Sometimes you just need something quick, hearty, and delicious. For those times, the Italian Sausage Skillet is just the ticket. It’s a no-nonsense, super-quick, really popular recipe that reheats particularly well.
- 2 12 oz packages mild Italian chicken sausage, sliced into 1 in rounds (I used the Kirkwood kind from Aldi)
- 150g or one medium onion, diced
- 20g or two medium garlic, minced
- 300g or two medium bell peppers, diced (any color)
- 500g or two large tomatoes, large diced
- 2 tsp olive oil
- 2 tsp Italian seasoning
- shredded parmesan (totally optional)
- Add onion, peppers, garlic, seasoning, and olive oil to a skillet over medium heat.
- When onions begin to become translucent (about 5 mins), add sliced sausages and tomatoes.
- Continue to cook until peppers are tender (about 5 more mins).
- If desired, sprinkle w/ parm before serving.
- Why do we call it serving? I'm not serving anyone. *before EATING 😉
If you make it as-is, feel free to use my math in MFP: MacroEd Italian Sausage Skillet
Freezer Meal/Double Batch Option
This recipe also freezes well, so if you’re up for a little prep fun, buy enough for a double batch.
Chop veggies and sausage for both then add half to a gallon-sized freezer bag with the Italian seasoning (so, everything except the olive oil goes in the bag).
Squeeze out all the air and lay flat in your freezer.
Label w/ the directions “Thaw, sauté with 2 tbsp olive oil, top with parmesan.”
Then you’ll prepare the other half as stated on the recipe.
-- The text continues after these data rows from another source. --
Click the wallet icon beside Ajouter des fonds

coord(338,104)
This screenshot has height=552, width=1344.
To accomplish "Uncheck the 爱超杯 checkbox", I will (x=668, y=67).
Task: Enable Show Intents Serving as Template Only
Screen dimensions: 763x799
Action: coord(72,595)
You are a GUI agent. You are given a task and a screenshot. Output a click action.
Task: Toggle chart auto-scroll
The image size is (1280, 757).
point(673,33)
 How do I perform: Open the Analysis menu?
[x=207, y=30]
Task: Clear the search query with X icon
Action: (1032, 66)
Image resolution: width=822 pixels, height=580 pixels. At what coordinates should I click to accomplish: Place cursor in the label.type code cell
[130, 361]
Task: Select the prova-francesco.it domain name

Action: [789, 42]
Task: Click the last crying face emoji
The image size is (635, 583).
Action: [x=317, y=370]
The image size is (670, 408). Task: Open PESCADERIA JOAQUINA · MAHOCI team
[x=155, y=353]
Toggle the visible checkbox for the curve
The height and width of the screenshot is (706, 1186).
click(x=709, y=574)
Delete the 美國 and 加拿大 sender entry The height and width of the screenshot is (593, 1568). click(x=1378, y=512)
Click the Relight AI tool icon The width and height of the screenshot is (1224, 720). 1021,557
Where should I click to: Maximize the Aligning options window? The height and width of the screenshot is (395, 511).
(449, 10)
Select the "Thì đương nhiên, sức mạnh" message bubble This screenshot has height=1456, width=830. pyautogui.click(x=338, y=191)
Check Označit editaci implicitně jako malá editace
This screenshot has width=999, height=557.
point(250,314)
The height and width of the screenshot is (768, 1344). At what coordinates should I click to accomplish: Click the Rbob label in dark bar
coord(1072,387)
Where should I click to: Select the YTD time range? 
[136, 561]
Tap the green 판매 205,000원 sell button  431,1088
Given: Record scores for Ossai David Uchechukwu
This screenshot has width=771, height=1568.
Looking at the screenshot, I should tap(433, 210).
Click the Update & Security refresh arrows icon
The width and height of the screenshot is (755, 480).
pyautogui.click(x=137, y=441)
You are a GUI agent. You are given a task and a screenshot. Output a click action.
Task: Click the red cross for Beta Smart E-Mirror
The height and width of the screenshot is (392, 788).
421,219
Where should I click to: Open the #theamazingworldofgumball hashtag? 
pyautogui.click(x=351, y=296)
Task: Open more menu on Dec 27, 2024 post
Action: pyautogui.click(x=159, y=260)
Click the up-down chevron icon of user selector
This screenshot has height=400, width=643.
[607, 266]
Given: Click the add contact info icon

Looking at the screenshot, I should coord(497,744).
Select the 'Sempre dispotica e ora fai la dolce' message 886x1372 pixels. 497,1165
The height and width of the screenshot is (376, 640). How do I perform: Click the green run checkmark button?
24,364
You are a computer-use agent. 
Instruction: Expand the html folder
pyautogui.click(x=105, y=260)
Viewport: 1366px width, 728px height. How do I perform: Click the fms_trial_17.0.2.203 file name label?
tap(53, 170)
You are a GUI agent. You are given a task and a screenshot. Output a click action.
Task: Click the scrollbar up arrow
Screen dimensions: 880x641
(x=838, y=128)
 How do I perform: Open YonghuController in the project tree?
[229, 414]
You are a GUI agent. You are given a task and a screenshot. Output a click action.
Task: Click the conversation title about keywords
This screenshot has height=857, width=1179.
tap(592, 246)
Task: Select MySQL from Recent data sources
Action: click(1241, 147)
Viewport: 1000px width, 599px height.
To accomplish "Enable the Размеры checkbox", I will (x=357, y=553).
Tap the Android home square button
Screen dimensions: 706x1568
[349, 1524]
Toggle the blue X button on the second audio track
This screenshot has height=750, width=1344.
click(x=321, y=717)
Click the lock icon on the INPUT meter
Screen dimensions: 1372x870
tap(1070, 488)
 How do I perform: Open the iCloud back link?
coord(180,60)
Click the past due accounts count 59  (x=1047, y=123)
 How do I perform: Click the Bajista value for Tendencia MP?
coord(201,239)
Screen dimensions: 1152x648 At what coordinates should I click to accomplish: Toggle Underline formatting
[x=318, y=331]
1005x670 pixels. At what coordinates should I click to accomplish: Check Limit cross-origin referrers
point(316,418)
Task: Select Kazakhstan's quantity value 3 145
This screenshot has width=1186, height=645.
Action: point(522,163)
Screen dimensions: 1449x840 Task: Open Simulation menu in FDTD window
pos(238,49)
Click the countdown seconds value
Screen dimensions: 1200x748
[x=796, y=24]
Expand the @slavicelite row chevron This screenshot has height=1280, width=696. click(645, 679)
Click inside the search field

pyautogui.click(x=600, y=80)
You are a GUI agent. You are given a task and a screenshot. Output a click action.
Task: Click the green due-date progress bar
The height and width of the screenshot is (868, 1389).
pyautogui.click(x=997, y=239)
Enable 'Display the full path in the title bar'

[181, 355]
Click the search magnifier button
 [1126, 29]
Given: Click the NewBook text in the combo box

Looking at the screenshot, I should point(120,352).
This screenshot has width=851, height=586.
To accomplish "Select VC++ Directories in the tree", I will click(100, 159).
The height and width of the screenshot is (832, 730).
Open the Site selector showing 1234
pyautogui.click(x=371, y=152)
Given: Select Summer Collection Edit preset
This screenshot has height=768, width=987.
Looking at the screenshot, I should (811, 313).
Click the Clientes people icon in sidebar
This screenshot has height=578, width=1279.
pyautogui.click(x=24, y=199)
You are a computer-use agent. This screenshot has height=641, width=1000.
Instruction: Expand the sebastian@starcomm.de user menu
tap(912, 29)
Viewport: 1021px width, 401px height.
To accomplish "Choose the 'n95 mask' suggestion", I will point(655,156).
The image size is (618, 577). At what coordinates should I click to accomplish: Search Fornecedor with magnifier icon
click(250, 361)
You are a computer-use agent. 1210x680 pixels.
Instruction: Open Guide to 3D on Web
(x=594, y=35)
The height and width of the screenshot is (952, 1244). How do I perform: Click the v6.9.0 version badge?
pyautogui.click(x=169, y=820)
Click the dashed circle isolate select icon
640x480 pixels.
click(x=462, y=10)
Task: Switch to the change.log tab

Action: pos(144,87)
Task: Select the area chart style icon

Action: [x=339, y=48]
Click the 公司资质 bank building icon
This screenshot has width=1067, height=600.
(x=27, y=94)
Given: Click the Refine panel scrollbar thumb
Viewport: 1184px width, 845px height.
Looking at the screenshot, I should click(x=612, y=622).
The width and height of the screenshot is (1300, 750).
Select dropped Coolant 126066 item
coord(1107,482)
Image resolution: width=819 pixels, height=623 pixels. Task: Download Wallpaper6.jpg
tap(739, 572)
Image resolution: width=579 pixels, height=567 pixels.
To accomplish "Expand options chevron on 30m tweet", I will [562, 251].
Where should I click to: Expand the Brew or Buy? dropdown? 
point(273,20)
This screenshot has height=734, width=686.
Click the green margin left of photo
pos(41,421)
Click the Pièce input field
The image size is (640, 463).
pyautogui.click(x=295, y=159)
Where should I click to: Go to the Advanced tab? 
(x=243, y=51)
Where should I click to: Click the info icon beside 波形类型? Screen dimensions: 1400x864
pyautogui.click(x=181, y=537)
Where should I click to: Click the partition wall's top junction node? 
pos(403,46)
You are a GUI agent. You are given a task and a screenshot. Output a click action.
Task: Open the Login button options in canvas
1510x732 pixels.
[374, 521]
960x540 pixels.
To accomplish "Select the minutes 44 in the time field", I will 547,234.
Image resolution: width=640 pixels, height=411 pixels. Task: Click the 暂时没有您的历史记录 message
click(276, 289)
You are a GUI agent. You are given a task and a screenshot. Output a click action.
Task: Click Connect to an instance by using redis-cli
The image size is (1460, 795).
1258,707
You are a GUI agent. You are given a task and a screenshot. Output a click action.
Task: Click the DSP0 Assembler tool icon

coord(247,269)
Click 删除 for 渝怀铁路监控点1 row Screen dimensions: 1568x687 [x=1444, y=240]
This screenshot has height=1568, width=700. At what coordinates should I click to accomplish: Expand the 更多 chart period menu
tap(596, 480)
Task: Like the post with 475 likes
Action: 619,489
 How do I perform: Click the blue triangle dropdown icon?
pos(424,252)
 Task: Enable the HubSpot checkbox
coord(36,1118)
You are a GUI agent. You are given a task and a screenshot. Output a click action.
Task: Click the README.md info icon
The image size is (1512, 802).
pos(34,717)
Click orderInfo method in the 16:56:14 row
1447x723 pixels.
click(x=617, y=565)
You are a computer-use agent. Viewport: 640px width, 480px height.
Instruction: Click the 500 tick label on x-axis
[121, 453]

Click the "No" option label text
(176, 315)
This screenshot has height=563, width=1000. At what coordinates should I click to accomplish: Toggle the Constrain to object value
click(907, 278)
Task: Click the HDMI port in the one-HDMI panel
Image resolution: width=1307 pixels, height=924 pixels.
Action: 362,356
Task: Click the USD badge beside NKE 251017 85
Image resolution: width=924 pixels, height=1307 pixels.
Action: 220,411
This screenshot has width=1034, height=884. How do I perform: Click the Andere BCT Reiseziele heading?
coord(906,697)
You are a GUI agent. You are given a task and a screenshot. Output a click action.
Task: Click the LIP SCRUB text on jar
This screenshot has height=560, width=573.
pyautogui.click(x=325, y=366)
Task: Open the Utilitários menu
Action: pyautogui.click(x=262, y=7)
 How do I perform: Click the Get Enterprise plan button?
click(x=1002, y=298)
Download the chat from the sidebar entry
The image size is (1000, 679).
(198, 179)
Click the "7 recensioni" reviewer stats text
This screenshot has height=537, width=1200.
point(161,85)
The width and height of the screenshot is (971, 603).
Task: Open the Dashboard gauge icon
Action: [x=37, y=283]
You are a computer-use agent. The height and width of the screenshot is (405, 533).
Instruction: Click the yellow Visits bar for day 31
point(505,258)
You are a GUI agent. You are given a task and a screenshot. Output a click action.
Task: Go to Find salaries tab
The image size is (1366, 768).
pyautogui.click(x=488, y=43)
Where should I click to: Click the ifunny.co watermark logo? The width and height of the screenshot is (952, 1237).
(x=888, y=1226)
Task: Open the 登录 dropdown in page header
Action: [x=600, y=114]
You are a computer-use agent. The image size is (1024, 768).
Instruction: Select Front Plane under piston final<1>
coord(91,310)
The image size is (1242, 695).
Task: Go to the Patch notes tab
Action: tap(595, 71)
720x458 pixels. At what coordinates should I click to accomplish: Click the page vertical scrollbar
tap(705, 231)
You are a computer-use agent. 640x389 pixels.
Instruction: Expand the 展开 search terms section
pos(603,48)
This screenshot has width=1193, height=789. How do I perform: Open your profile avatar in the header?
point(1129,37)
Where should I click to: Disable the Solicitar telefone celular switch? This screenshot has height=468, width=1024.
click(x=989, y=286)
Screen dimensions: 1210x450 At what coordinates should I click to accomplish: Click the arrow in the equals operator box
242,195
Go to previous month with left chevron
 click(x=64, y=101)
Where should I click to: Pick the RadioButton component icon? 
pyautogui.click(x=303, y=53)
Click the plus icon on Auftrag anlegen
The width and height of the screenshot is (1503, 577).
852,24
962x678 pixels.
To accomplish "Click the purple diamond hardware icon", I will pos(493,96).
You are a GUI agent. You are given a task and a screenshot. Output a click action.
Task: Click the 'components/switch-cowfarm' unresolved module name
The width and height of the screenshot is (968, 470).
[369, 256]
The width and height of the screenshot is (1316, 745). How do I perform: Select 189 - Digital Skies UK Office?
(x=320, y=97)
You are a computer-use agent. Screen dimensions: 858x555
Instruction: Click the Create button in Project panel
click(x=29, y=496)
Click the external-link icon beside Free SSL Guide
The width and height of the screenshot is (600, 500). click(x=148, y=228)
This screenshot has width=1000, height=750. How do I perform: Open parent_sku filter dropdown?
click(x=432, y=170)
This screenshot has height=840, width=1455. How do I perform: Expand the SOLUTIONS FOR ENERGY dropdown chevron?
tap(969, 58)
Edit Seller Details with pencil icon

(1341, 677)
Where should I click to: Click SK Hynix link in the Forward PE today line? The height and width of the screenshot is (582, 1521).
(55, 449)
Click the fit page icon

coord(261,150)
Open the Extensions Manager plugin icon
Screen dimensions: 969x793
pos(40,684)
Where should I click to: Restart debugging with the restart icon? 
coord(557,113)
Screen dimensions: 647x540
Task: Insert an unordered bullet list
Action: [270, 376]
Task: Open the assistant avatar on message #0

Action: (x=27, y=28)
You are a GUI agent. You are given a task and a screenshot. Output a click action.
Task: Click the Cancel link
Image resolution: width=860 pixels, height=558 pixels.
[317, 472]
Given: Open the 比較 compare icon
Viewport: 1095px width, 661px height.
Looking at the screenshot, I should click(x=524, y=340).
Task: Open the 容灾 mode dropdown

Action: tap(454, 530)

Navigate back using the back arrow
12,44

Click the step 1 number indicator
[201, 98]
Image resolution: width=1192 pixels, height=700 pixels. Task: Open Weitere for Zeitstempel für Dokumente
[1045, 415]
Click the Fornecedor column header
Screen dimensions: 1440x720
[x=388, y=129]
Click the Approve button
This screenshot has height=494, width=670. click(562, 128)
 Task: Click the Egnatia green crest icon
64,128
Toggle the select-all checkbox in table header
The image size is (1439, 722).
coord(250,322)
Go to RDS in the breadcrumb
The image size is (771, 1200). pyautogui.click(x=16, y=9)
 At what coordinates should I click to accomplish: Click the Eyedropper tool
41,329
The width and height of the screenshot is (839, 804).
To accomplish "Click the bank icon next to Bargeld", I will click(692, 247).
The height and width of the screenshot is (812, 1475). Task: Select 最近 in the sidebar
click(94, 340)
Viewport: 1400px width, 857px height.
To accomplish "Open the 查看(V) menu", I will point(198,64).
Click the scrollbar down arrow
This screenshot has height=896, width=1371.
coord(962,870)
You’ll have a quick dinner for now and a quicker one for later.
**High five, you meal prep boss!**
Vegetarian: It just ends up as Italian veggies, but they’re delish, so skip the sausage and make it happen.
Gluten Free: Be sure to pick up GF sausage (most should be) and you’re golden, babe.
This Italian Sausage Skillet recipe is featured in our Meal Plans Volume 1. We have a free week available.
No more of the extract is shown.